Gusmurr:
Most any stl. pl. thickness can be butt welded, but it will be prepared, beveled edges butted together and filled with multiple weld passes. Either CJP welds for tension flgs. or PJP welds for some of the other welds. That’s exactly how you make up longer pls. or transitions in pl. thk. The thk. transition is filled and ground with a tapper from on thk. to the other.

gusmurr, I do far more PT concrete bridges than steel bridges but I will offer my two cents from my experience with steel bridges, anyway. 43m (140ft) is getting into that realm where shipping of a single piece box will probably not be feasible and I would anticipate having to field splice the tubs together onsite. This is the pain that us bridge engineers face (as compared to our vertical construction counterparts) as having a grasp on shipping, crane access, and lifting all play into the initial design from the beginning. The firm I work for has value engineered many many designs done by other firms that focus on buildings but tried to dabble in bridge design and ended up getting burned. It goes both ways, however, which is why I stay in my lane.

You, as the EOR, do not need to concern yourself with the issues related to shop splicing the plates together. Every shop is set up differently. Some can handle full length plates from the mill and others can't. Depending on their capacity, the shop will propose a CJP weld for any splices they need to fabricate your full length tub section when they submit the shop drawings.

As for your full length tub section, again, I would anticipate providing an "optional" bolted field splice detail (perhaps ~10m in from each abutment). You don't have the luxury of locating this at your inflection point so make sure that your design is robust enough to resist the anticipated demands. If, for some reason, the Contractor feels confident that they can ship the thing as one piece, then great... but the last thing you want is to find yourself in a position where your plans show it as a single box and the Contractor is telling you that they physically cannot construct it as such.
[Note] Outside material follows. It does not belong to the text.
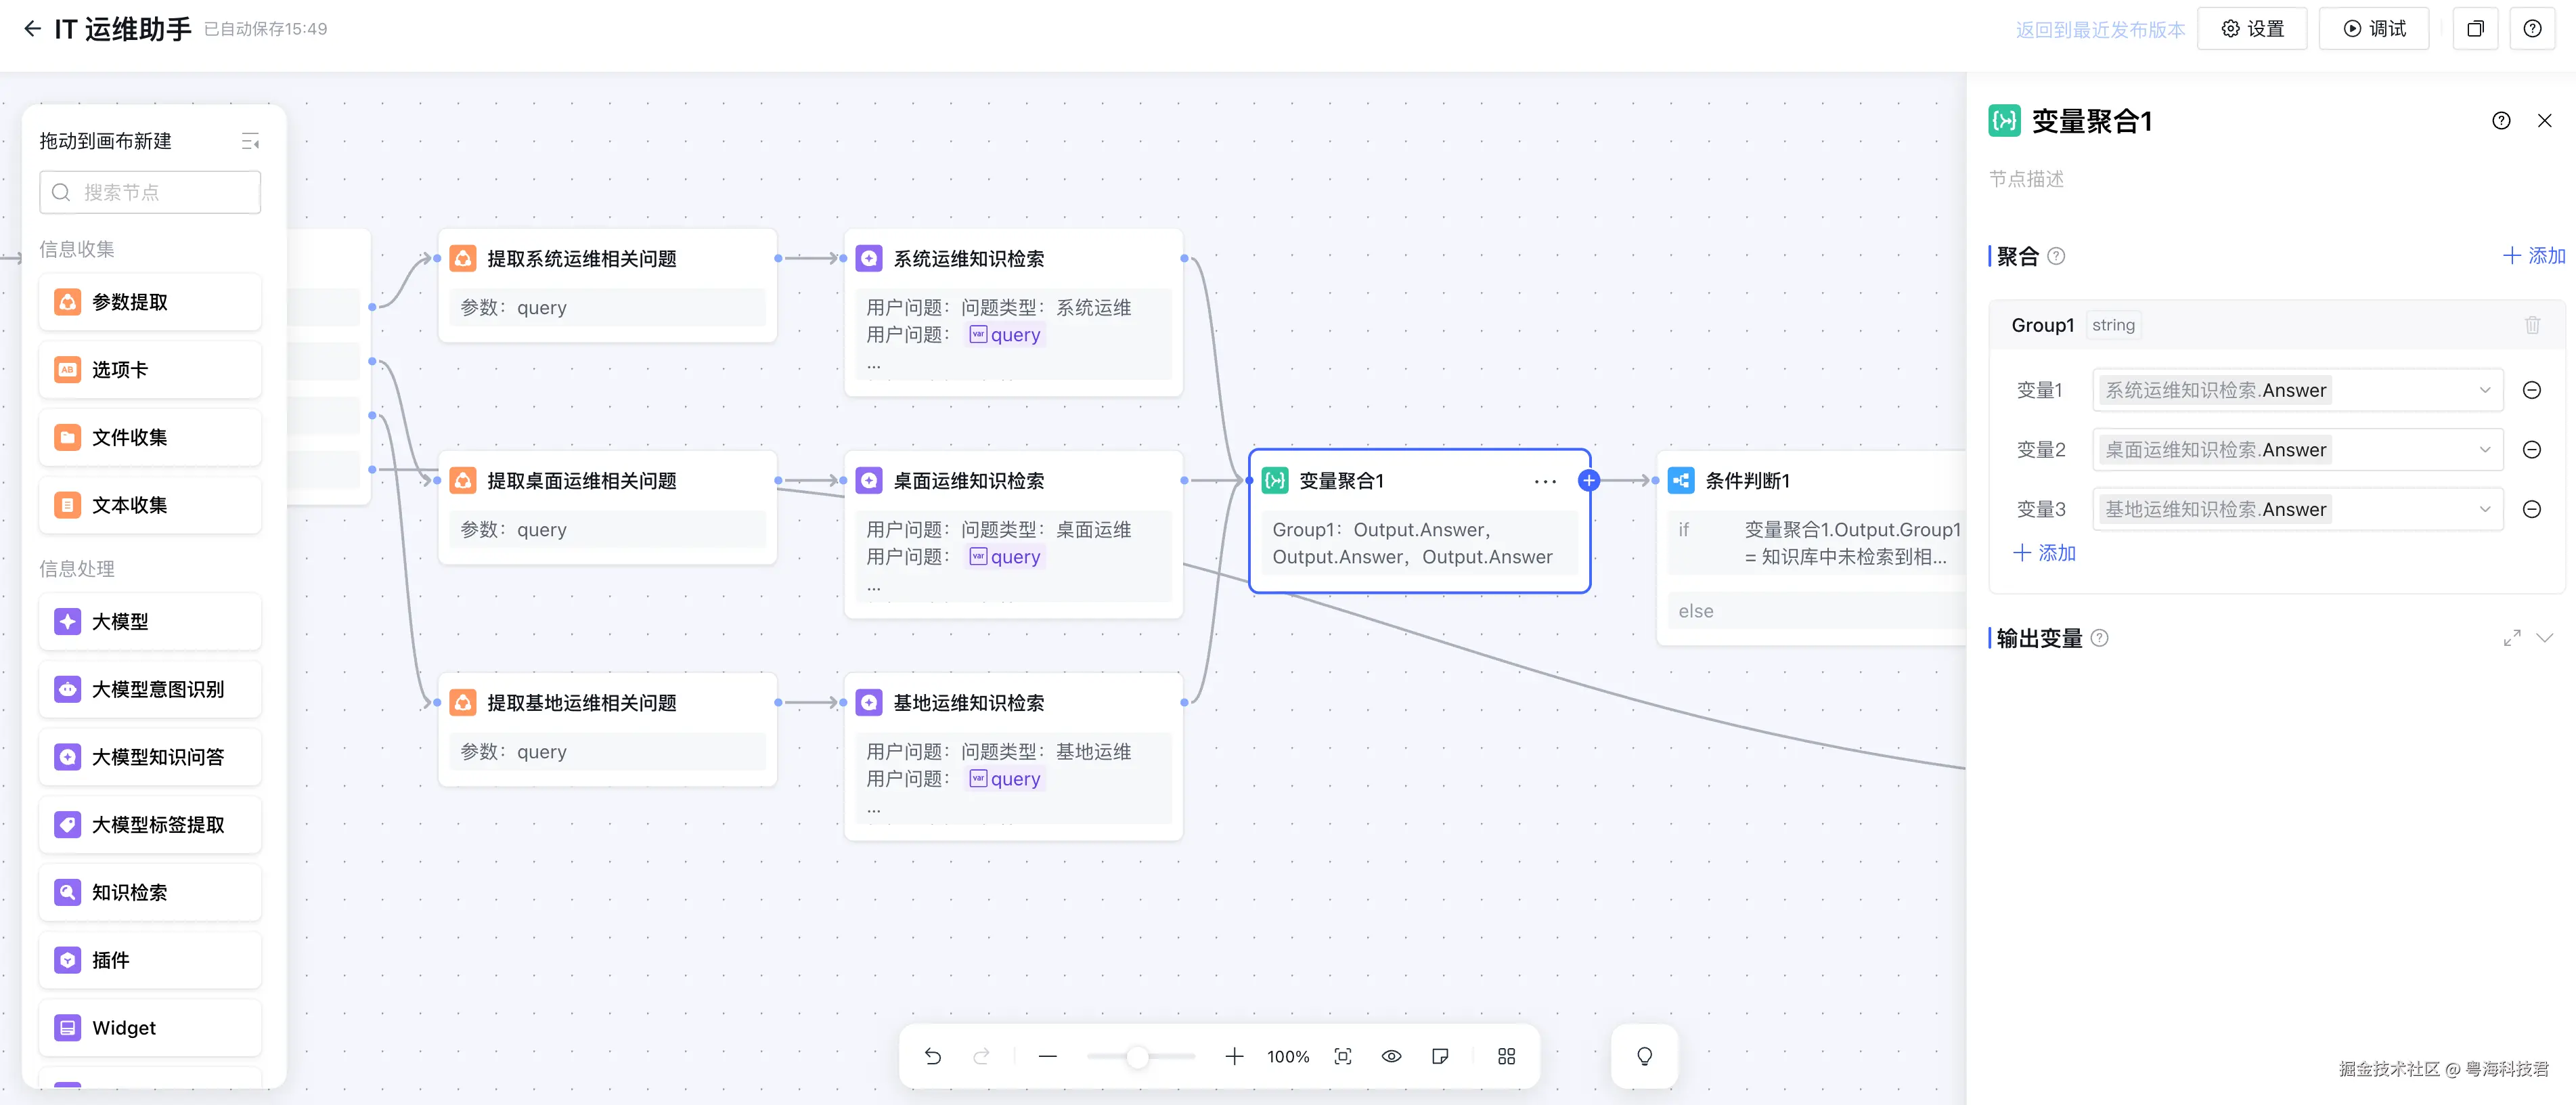Click the auto-arrange grid icon in bottom toolbar
2576x1105 pixels.
tap(1506, 1056)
The only places this "optional splice" detail will show up is on your elevation view and the splice detail sheet. Everything else should be the same. Just make sure to coordinate your bracing locations with the field splice. Because of this, you should not have to concern yourself with any butt welds of any sort (as your OP discussed).

Another note: Flange transitions in positive moment sections are typically uneconomical except for very long spans (which I would not consider yours to be). Therefore, I would plan on using one single flange thickness.
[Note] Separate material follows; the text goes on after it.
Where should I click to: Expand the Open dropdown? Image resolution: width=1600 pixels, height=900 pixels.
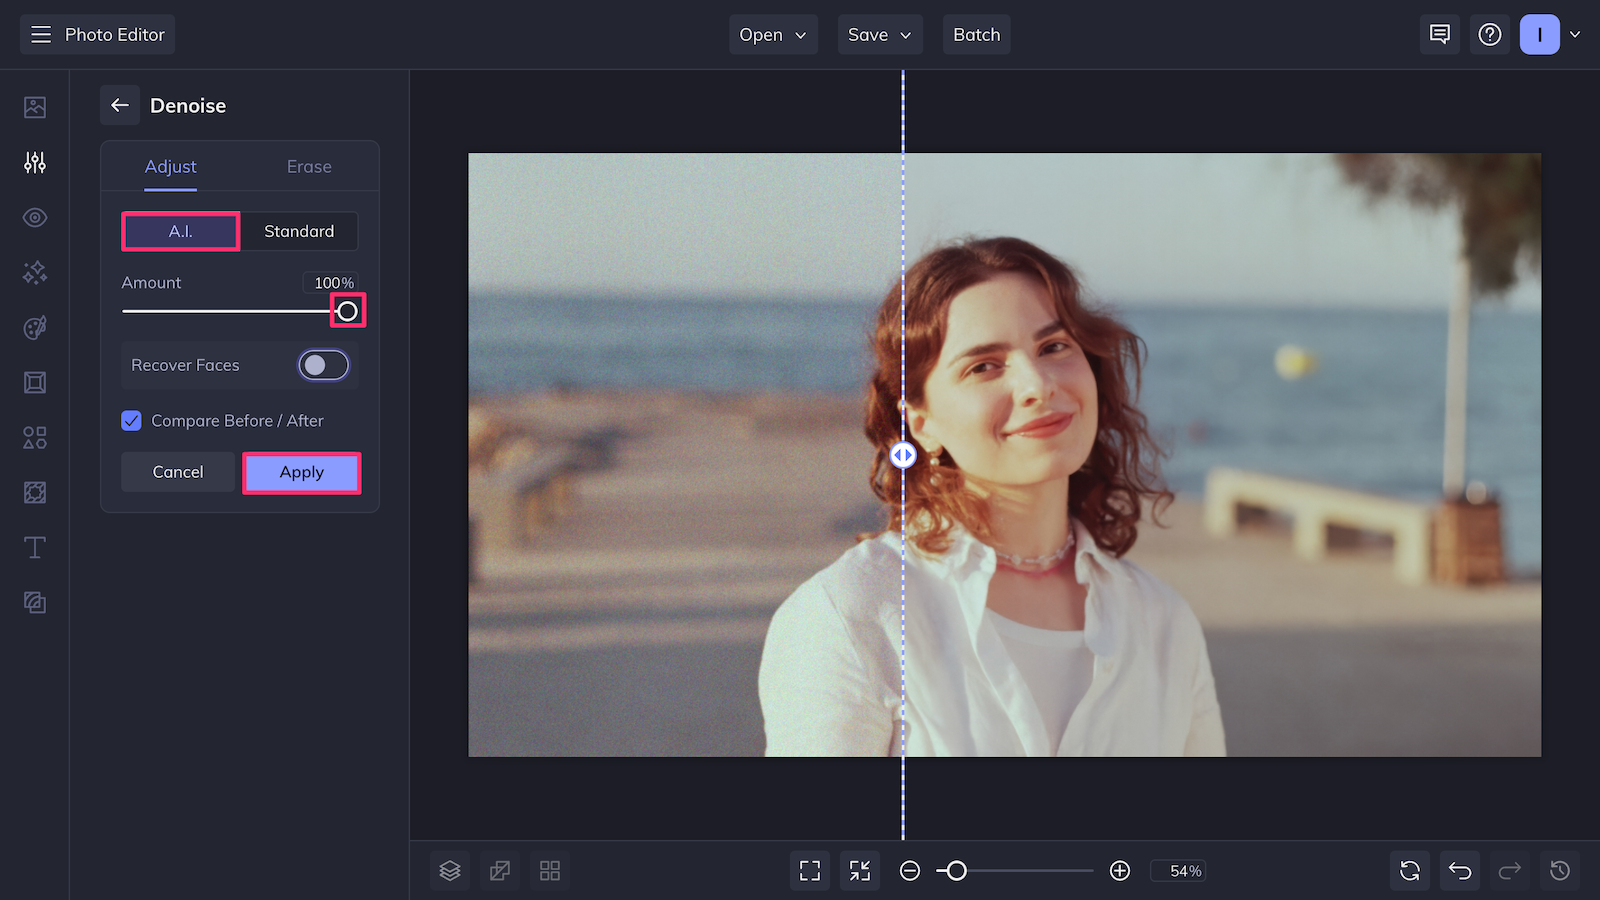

I highly recommend that you read the following published documents by FHWA (I know that you are from AU but there is still a lot of good information in there that answers a lot of your questions. I have found them tremendously helpful for the few steel bridges that I have designed.

Link
Link

Thanks to you both

STrctPono, regarding the splices, yes the bridge will likely come in 3 roughly equal length pieces and be spliced together on site before lifting. I would imagine typical bolted splices here. Part of the motivation for varying the flange thickness is to save on weight, which will be critical for the final girder lift.

On further thought, I suppose another possibility is to transition the plate thickness at splice points (where possible), and use filler plates to make up the difference.

Quote (gusmurr)

On further thought, I suppose another possibility is to transition the plate thickness at splice points (where possible), and use filler plates to make up the difference.

Yes. If you do decide to transition the flanges then that is the standard protocol. Something like this....



Is this bridge curved? If not, have you considered plate I-girders over tubs? It would certainly help you out on your lifting weight issue.